South Korean won closes above 1,500 per dollar for first time since 2009
The South Korean won weakened sharply against the dollar, closing above 1,500 won for the first time since March 2009 as of the late-afternoon session in Seoul. The won finished at 1,501 per dollar at 3:30 pm, up 17.9 won from the previous session, marking a weekly close above the 1,500 threshold for the first time in 17 years.
Trading kicked off at about 1,505 per dollar, but the session saw the pair briefly dip to around 1,495 early on after verbal intervention from foreign exchange authorities. The level nonetheless held, and the market ended the day near the 1,500 mark.

The move came as markets weighed a potential U.S. interest-rate hike against geopolitical tensions in the Middle East. Reports that the Federal Reserve might still raise rates helped fuel dollar strength, while escalating U.S.-Iran tensions and a strike on a major Iranian gas field heightened fears of tighter oil supplies. The dollar index, which tracks the greenback against major peers, rose above 100.
Analysts warned that the pair could remain volatile in the near term, depending on the trajectory of the war in the Middle East and movements in oil prices. Park Sang-hyun, a researcher at iM Investment & Securities, cautioned that if the conflict persists into April, the won could weaken to around 1,550 per dollar.
Still, some observers expect the authorities to keep the 1,500 level in check through verbal interventions and policy tools. Market participants have pointed to policy measures such as Korea’s “National Pension Service new framework” and the so-called “Three laws to stabilize the exchange rate” as possible constraints on upside moves.
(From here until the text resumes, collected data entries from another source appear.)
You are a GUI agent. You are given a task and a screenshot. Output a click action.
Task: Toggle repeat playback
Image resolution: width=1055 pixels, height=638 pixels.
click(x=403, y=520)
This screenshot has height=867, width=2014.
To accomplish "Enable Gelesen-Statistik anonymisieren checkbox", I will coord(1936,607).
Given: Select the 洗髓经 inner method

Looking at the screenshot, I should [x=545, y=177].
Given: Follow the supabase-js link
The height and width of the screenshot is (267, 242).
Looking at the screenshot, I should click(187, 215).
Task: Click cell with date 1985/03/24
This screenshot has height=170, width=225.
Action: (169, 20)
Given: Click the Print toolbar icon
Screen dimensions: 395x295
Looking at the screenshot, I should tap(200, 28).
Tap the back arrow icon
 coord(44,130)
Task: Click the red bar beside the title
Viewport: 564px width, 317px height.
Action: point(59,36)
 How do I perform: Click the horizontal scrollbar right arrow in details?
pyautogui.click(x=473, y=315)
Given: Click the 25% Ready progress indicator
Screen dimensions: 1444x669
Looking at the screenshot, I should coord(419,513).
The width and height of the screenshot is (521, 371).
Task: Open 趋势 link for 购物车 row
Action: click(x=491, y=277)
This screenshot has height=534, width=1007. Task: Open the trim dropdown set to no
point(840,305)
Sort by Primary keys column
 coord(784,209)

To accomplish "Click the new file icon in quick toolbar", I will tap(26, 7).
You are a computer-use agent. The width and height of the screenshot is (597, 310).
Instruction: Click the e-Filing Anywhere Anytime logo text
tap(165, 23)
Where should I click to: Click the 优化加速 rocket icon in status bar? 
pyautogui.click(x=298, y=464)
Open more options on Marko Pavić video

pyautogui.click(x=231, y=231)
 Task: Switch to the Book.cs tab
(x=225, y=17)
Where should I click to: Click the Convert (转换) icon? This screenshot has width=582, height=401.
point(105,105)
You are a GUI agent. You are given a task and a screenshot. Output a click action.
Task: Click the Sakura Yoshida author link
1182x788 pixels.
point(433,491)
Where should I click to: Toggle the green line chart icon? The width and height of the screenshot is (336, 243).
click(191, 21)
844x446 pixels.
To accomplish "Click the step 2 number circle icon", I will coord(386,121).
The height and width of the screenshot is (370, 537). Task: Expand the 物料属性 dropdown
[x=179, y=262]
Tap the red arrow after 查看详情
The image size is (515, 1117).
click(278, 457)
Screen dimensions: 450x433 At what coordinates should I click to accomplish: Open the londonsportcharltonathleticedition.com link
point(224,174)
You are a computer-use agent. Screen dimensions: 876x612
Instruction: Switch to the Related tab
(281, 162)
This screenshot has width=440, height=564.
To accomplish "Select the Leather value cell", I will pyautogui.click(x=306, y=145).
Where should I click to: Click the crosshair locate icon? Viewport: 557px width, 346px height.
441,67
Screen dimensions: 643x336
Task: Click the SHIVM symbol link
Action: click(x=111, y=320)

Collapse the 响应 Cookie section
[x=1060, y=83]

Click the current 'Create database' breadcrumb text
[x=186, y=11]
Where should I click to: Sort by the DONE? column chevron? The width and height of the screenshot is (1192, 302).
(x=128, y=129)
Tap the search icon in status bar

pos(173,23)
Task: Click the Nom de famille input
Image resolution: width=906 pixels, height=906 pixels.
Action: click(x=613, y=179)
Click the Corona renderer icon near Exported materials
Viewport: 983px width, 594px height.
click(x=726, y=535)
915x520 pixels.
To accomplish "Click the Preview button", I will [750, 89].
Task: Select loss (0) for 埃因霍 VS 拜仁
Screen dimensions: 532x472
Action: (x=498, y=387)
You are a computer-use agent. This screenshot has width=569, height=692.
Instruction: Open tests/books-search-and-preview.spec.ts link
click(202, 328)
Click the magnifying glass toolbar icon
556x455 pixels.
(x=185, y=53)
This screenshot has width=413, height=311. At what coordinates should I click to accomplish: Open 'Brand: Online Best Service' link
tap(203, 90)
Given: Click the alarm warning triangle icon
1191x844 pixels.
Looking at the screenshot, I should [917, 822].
Min Kyung-won, a researcher at Woori Bank, said that when the 1,500 level is breached, exporters’ dollar selling and the government’s verbal interventions are likely to cap further rises.

For international readers, the episode matters because Korea is a major exporter of technology and components, including semiconductors and consumer electronics. A weaker won can boost the competitiveness of Korean exports on a price basis but also raises import costs and input prices for local manufacturers. The spillover effects touch global supply chains, U.S. technology companies, and energy markets, given Korea’s role in advanced manufacturing and the sensitivity of oil prices to Middle East tensions.
The episode also illustrates how U.S. monetary policy, global energy markets, and geopolitical risk interact to shape currency movements in highly trade-dependent economies. If the won remains fragile, it could influence Korea’s corporate profits, inflation dynamics, and investment sentiment, with implications for U.S. investors and firms linked to Korean supply chains or that rely on Korean components.